Within the material below, find each line bearing the word "Troghi" and present it.
** Opening Exercise data block **
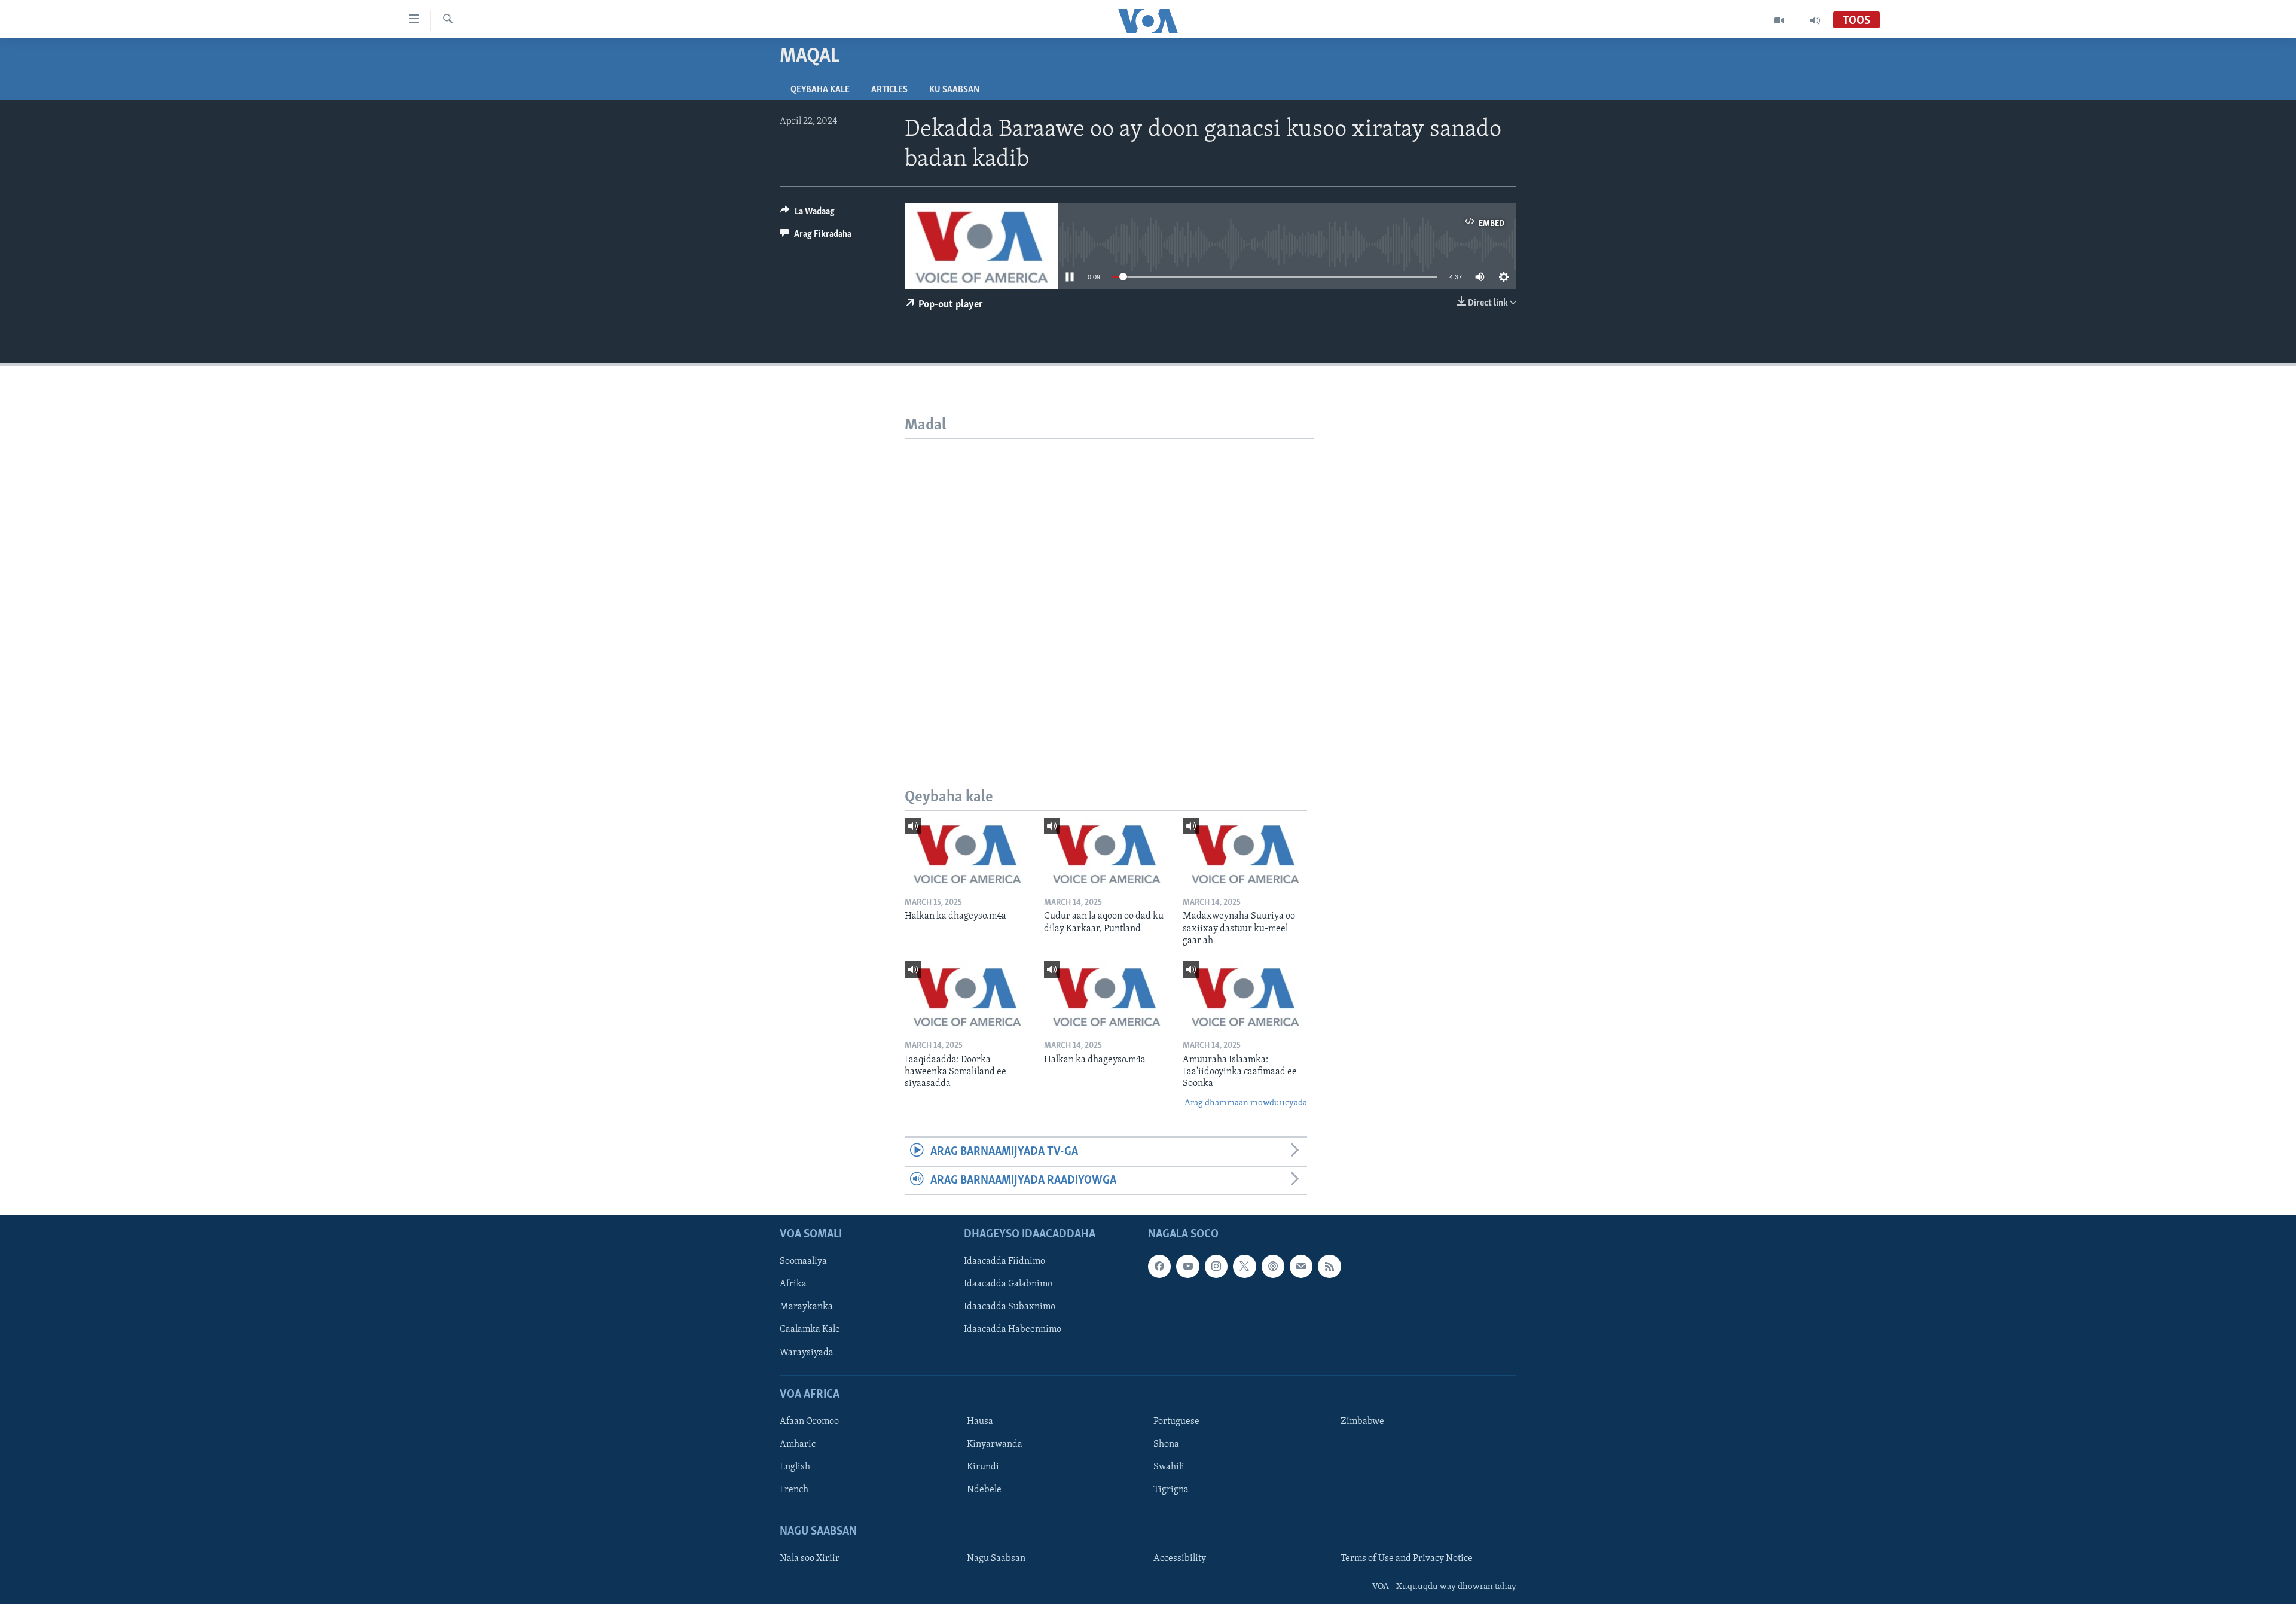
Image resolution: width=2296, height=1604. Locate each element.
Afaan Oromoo (809, 1421)
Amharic (798, 1444)
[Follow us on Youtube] (1187, 1266)
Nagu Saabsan (996, 1558)
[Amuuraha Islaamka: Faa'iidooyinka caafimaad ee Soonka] (1245, 996)
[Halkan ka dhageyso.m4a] (967, 853)
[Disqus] (1109, 588)
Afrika (793, 1284)
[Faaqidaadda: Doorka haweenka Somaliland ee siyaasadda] (967, 996)
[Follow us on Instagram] (1216, 1266)
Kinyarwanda (994, 1444)
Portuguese (1176, 1421)
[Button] (807, 214)
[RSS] (1329, 1266)
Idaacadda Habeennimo (1012, 1329)
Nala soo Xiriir (809, 1558)
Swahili (1168, 1467)
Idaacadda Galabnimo (1008, 1284)
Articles (889, 89)
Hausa (980, 1421)
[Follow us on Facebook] (1159, 1266)
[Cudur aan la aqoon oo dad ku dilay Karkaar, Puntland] (1106, 853)
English (795, 1467)
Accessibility (1179, 1558)
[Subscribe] (1301, 1266)
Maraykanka (806, 1307)
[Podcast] (1273, 1266)
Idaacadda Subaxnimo (1009, 1307)
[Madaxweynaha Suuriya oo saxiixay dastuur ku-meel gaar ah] (1245, 853)
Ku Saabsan (954, 89)
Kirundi (983, 1467)
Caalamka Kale (810, 1329)
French (794, 1490)
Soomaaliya (803, 1261)
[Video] (1779, 20)
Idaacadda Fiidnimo (1004, 1261)
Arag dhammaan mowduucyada (1245, 1103)
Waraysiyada (806, 1352)
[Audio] (1815, 20)
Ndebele (984, 1490)
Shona (1166, 1444)
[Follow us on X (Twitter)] (1244, 1266)
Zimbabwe (1362, 1421)
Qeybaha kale (820, 89)
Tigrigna (1171, 1490)
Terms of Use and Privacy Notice (1407, 1558)
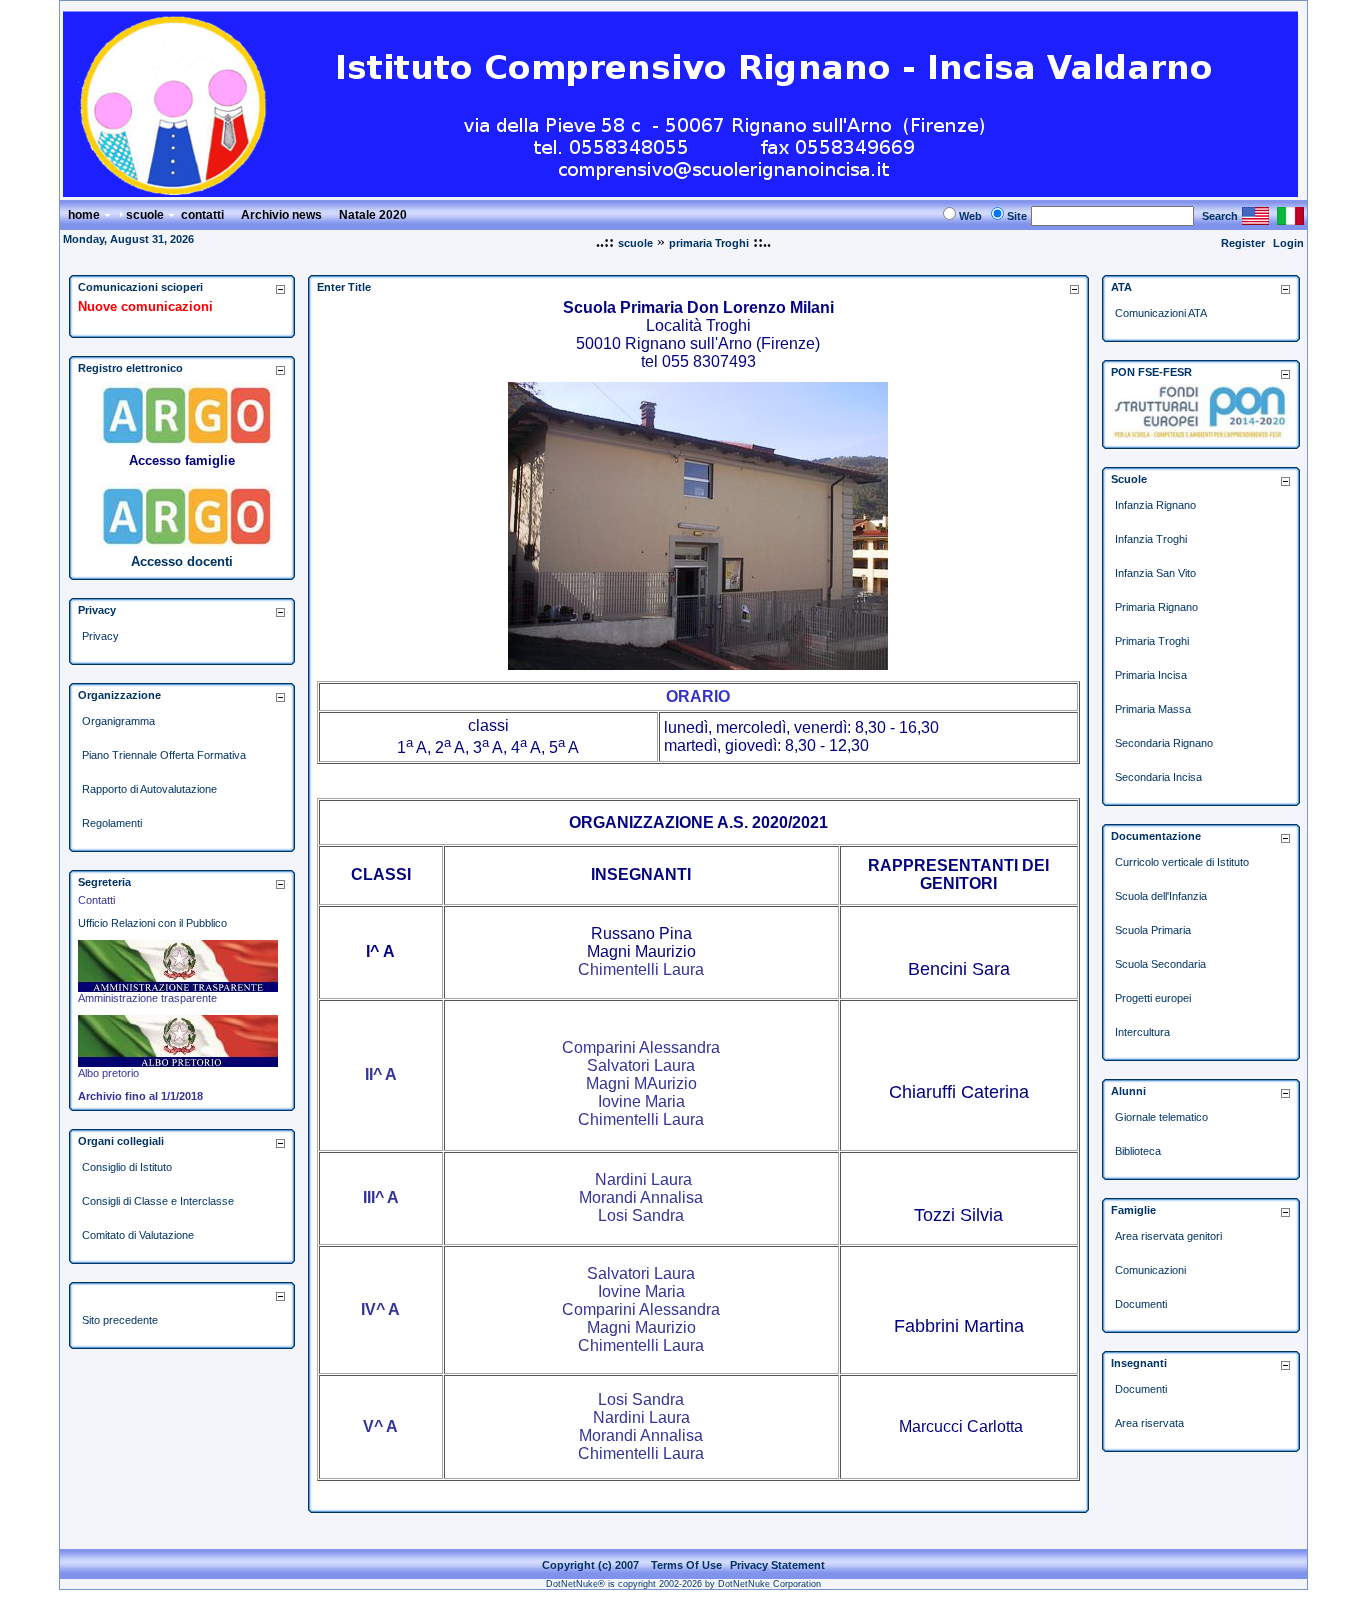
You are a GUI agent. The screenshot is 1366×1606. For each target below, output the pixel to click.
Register (1243, 243)
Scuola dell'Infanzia (1161, 896)
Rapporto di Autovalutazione (149, 789)
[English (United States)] (1255, 219)
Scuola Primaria (1153, 930)
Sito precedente (120, 1320)
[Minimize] (280, 288)
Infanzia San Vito (1155, 573)
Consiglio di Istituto (127, 1167)
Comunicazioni (1150, 1270)
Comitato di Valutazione (138, 1235)
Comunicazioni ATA (1161, 313)
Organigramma (118, 721)
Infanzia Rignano (1155, 505)
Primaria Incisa (1151, 675)
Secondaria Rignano (1164, 743)
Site (1017, 216)
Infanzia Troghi (1151, 539)
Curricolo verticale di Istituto (1182, 862)
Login (1288, 243)
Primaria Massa (1153, 709)
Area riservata (1149, 1423)
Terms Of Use (686, 1565)
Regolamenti (112, 823)
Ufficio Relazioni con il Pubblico (152, 923)
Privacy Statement (777, 1565)
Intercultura (1142, 1032)
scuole (635, 243)
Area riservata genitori (1168, 1236)
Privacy (100, 636)
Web (970, 216)
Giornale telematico (1161, 1117)
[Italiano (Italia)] (1290, 219)
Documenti (1141, 1304)
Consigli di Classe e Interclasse (158, 1201)
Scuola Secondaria (1160, 964)
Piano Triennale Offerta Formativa (164, 755)
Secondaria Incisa (1158, 777)
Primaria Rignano (1156, 607)
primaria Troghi (709, 243)
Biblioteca (1138, 1151)
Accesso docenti (182, 561)
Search (1220, 216)
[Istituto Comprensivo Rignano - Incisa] (680, 191)
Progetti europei (1153, 998)
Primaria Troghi (1152, 641)
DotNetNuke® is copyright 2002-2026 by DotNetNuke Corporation (683, 1584)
** Closing Exercise data block **
Solution:
Infanzia Troghi (1151, 539)
primaria Troghi (709, 243)
Primaria Troghi (1152, 641)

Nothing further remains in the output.